*DATA EXTRACT*.

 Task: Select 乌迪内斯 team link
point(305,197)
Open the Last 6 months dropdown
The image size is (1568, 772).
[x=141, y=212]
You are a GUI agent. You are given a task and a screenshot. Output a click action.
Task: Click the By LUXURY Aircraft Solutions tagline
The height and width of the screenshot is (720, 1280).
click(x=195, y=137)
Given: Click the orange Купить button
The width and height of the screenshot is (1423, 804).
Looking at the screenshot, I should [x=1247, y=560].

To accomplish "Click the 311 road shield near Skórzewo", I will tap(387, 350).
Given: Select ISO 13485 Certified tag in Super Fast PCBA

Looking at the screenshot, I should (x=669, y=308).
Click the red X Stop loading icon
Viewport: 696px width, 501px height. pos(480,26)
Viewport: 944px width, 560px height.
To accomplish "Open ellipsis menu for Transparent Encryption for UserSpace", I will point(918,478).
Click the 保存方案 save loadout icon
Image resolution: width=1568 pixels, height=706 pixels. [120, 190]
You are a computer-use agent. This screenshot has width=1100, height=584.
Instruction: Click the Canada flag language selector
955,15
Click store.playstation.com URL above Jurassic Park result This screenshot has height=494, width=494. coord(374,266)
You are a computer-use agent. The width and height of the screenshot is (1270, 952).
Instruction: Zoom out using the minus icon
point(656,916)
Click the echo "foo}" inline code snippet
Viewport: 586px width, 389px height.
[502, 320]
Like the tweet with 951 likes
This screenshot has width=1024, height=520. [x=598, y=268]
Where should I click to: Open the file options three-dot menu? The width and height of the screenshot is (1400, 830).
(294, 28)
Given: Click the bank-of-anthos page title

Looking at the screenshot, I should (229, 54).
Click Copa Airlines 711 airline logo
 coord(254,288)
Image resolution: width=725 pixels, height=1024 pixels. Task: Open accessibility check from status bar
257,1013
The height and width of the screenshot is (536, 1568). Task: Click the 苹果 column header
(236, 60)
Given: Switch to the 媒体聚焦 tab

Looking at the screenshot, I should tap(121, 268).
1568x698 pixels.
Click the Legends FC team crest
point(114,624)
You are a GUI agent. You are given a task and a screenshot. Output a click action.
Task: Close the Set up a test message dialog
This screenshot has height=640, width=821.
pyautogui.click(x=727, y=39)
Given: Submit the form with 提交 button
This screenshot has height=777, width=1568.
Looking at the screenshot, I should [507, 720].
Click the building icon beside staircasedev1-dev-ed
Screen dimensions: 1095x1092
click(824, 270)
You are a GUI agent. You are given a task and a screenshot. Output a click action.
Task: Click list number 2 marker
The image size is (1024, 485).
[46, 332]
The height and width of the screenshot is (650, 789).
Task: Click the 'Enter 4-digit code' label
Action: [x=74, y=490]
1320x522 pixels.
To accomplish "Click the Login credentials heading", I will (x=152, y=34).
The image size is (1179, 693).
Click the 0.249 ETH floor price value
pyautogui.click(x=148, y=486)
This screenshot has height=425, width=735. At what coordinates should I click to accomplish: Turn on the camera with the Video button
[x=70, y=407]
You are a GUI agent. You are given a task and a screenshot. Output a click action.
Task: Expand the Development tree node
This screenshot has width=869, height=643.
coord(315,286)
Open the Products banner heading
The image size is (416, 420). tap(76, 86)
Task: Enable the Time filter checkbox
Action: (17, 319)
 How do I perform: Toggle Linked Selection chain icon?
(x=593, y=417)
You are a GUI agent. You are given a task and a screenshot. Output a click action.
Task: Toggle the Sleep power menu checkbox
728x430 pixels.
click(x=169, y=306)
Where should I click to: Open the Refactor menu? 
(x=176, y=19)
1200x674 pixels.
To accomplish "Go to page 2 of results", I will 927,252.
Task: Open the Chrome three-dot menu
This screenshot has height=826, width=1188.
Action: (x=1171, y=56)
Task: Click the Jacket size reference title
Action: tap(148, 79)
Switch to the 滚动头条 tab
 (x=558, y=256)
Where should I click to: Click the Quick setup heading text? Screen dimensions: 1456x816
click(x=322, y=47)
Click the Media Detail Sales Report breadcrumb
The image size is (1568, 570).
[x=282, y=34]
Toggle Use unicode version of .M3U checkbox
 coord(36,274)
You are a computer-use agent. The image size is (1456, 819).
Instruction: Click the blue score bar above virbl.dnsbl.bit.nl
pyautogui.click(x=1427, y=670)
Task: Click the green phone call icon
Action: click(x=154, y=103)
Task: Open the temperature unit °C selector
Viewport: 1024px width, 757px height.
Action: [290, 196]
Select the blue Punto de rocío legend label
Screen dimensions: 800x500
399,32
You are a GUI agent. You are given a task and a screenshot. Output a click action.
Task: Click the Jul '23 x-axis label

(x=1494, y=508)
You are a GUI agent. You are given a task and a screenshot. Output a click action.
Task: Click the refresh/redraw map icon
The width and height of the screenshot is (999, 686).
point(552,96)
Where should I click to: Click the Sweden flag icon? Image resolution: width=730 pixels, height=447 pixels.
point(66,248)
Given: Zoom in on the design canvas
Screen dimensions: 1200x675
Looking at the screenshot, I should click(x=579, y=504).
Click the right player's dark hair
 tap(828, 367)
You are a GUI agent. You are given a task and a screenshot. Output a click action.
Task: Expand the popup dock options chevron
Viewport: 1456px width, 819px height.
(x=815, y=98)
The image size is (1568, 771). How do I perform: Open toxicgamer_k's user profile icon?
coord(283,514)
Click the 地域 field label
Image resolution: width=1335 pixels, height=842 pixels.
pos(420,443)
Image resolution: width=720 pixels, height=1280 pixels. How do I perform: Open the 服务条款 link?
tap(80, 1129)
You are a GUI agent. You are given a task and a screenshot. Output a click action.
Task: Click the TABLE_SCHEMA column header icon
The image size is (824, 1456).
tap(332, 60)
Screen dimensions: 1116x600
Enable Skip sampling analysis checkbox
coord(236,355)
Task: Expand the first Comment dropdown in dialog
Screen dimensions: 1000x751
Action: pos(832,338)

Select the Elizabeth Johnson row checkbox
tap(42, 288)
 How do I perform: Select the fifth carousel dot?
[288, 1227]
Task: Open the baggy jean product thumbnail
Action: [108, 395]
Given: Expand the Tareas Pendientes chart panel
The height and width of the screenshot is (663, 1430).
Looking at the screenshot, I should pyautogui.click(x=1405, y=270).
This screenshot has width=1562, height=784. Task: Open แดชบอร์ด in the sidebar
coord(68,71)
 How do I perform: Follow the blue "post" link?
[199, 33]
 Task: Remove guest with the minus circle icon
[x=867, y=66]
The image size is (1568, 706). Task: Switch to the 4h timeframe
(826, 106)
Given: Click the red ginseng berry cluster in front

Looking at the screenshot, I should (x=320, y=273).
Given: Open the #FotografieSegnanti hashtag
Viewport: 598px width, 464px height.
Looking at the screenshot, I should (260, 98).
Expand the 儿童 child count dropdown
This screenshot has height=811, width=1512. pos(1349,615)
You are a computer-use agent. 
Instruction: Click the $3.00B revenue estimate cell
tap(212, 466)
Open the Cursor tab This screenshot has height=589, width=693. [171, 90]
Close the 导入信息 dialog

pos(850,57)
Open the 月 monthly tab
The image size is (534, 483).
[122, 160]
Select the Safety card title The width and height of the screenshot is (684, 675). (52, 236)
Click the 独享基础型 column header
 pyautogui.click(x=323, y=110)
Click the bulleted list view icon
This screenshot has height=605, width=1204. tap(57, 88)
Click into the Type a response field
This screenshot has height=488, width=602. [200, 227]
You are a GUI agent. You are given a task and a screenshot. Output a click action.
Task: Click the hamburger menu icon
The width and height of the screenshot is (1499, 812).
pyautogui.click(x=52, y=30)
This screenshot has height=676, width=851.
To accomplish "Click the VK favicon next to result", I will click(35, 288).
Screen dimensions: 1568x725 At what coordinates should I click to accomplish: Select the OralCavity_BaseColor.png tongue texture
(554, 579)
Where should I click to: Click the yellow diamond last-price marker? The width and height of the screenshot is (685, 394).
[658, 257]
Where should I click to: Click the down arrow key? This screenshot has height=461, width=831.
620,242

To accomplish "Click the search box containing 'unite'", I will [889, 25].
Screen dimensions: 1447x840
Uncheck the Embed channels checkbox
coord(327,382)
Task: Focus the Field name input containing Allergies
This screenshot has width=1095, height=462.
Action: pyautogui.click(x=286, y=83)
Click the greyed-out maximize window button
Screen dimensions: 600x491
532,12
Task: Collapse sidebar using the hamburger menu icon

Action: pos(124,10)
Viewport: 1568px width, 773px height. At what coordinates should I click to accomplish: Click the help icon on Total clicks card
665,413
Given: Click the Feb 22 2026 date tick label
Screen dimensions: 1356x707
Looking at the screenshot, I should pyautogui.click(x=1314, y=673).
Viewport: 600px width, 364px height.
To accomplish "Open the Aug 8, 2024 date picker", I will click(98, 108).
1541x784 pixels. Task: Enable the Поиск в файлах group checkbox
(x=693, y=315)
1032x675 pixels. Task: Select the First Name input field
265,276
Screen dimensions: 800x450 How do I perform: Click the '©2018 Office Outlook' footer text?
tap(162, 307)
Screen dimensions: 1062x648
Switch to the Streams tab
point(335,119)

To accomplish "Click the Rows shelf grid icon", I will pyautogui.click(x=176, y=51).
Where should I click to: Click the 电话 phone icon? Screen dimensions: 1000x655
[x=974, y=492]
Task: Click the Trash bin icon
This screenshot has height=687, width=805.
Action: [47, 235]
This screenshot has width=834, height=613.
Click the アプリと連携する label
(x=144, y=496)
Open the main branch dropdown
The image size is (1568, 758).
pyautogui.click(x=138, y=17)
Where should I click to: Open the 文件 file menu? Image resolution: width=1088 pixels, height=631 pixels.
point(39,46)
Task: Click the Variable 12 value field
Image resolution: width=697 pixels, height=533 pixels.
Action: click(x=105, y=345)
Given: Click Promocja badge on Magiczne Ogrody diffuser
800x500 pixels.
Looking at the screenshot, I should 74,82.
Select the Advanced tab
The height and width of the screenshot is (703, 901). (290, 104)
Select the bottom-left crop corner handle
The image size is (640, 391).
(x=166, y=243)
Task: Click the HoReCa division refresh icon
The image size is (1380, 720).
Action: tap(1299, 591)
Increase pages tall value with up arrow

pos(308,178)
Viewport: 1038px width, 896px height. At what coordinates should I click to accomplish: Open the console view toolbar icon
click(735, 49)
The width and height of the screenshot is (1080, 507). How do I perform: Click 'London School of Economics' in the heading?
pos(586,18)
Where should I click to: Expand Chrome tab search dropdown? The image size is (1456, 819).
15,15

*GIVEN EXERCISE*.
Starting at the first of the lines above and ending at the line that contains "click(x=195, y=137)", rewrite those lines with "dropdown" changed to "menu" and everything else left as it is.

*WRITTEN REPLY*.
 Task: Select 乌迪内斯 team link
point(305,197)
Open the Last 6 months menu
The image size is (1568, 772).
[x=141, y=212]
You are a GUI agent. You are given a task and a screenshot. Output a click action.
Task: Click the By LUXURY Aircraft Solutions tagline
The height and width of the screenshot is (720, 1280).
click(x=195, y=137)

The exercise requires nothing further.